***** Available data
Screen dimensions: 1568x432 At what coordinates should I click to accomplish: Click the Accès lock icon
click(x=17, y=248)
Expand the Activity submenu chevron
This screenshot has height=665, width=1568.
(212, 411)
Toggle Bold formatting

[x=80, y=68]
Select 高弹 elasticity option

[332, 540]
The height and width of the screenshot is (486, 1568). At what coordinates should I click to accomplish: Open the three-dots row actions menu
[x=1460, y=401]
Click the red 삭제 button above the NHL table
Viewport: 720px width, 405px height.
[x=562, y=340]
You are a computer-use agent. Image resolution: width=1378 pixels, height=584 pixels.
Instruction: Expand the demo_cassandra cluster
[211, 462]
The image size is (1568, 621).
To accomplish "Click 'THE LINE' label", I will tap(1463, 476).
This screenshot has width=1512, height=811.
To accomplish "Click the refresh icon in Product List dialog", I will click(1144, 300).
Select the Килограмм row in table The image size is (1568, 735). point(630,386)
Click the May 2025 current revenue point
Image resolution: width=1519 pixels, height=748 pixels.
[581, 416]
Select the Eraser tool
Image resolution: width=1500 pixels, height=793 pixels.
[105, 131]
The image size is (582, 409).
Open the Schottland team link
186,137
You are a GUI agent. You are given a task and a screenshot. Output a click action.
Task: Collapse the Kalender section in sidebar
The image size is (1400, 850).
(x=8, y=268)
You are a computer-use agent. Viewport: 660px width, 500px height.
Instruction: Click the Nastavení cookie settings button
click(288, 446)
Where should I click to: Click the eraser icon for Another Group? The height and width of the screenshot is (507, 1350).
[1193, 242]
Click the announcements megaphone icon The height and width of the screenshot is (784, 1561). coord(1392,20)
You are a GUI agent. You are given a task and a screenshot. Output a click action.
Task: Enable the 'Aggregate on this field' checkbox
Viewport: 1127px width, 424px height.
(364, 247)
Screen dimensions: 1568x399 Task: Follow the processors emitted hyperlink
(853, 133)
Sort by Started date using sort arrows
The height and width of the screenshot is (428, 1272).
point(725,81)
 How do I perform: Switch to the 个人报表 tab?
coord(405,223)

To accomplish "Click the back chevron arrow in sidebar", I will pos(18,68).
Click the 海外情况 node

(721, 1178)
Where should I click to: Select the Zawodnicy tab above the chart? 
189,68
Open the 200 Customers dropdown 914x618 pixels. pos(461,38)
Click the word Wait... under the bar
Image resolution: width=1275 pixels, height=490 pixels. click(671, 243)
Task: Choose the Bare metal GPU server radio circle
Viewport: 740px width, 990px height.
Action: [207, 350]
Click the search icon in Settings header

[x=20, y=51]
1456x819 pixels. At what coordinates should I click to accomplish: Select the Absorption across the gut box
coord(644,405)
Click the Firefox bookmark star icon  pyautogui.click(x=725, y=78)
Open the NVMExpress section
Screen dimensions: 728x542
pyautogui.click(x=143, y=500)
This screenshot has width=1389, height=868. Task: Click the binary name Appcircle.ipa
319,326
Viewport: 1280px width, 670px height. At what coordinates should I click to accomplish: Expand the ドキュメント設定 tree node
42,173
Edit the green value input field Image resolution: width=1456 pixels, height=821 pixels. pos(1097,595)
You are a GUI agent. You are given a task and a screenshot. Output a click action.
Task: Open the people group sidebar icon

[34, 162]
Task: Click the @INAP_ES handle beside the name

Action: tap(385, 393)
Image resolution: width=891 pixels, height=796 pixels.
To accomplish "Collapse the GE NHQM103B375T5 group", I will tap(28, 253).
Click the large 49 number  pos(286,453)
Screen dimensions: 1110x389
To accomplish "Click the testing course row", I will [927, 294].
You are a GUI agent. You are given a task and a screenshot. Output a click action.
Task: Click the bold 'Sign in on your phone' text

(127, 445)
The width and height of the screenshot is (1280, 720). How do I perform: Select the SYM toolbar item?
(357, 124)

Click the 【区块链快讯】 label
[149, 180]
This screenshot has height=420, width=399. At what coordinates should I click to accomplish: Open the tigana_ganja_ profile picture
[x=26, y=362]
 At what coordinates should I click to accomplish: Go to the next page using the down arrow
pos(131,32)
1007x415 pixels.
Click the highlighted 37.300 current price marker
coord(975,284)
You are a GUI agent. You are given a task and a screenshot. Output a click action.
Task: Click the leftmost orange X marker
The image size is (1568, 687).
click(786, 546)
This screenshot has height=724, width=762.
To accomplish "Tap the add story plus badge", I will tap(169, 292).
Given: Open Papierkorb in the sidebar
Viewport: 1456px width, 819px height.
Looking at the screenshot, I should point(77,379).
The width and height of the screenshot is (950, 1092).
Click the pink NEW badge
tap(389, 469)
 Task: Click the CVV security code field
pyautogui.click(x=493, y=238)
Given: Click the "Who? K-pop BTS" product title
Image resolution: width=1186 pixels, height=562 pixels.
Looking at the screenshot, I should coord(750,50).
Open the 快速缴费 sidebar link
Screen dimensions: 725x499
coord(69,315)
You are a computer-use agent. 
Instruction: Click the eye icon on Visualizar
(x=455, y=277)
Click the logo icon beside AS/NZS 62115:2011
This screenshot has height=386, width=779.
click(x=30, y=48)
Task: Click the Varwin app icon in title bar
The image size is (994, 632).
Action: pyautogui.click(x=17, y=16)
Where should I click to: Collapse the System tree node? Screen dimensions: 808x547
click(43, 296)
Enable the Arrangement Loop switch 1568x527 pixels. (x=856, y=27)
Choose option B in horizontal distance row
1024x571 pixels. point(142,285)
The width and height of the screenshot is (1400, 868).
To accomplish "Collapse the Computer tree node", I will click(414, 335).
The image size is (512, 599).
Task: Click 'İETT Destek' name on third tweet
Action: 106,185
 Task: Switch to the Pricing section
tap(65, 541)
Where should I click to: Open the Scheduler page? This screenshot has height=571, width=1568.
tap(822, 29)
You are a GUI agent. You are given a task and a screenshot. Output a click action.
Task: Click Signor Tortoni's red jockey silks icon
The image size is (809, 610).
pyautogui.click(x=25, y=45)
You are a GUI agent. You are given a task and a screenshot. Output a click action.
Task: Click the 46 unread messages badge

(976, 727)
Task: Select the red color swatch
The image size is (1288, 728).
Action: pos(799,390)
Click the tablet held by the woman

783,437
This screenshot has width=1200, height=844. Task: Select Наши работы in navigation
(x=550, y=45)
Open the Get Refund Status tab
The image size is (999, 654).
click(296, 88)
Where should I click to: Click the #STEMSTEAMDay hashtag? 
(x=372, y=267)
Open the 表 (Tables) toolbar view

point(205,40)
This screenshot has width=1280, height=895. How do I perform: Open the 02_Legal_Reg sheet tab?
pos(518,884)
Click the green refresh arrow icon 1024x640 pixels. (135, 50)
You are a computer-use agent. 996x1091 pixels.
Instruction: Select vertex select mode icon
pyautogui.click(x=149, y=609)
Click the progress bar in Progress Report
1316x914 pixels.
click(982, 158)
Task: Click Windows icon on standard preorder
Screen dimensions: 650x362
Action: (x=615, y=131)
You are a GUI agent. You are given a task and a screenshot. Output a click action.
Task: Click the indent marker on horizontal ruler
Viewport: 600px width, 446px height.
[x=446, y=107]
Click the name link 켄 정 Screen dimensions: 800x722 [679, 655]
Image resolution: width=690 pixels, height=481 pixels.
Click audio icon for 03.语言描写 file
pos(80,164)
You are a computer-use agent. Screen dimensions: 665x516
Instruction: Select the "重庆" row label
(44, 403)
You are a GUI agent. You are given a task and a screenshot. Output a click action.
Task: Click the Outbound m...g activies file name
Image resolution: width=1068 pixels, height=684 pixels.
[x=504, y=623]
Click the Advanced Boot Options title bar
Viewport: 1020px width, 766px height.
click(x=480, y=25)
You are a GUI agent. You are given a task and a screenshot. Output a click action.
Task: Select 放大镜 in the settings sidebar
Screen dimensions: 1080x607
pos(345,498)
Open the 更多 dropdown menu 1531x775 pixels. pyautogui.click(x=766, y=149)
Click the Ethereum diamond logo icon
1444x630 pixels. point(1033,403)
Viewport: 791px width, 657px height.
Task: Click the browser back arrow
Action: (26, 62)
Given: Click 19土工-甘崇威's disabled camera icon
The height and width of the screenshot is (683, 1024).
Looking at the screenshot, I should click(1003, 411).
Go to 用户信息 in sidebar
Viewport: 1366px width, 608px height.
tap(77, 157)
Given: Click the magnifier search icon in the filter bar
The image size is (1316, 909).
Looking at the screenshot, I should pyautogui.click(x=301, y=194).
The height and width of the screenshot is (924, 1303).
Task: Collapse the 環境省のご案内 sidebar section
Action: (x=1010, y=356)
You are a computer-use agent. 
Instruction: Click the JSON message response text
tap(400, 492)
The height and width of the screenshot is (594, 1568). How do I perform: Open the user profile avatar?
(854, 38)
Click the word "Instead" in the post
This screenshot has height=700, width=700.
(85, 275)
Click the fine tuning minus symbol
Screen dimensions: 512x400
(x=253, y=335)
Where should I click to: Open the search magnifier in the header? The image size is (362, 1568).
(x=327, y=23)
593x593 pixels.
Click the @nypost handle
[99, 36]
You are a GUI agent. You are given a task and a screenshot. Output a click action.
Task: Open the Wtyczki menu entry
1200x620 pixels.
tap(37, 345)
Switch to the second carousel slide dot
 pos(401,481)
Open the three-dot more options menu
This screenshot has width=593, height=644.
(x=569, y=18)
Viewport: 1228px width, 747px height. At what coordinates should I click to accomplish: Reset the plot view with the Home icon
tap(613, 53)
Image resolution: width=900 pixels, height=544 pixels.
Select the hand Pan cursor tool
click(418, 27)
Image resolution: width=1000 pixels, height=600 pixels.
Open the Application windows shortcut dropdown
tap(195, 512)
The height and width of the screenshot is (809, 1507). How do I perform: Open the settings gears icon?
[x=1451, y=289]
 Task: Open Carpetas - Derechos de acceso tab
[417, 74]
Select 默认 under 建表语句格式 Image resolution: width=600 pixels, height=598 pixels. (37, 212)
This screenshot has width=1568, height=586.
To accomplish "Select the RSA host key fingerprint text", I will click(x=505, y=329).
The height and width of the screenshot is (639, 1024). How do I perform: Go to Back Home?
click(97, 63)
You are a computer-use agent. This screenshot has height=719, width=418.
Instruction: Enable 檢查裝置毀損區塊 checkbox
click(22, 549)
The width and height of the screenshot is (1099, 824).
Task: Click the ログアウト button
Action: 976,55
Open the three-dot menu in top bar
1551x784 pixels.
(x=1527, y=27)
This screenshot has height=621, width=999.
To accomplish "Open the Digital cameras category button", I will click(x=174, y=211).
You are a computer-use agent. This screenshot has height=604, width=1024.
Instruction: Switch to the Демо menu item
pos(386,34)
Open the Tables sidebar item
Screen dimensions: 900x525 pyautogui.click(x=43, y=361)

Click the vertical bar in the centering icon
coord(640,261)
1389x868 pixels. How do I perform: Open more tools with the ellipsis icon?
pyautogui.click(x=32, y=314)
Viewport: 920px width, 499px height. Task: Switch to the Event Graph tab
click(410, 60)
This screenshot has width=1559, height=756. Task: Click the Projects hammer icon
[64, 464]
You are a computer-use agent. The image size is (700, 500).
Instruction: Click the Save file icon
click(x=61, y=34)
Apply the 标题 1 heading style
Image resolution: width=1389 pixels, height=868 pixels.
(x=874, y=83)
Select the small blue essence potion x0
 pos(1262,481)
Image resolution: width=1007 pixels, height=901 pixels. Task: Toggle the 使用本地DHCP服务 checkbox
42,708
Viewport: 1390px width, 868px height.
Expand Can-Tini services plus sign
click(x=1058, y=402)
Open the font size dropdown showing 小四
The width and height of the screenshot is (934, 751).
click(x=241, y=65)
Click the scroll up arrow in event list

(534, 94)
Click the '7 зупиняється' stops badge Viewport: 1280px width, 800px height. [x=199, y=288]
**********
> Work order
For each line in the data above that contains the string "refresh", extract the line.

> Your response
To accomplish "Click the refresh icon in Product List dialog", I will click(1144, 300).
Click the green refresh arrow icon 1024x640 pixels. (135, 50)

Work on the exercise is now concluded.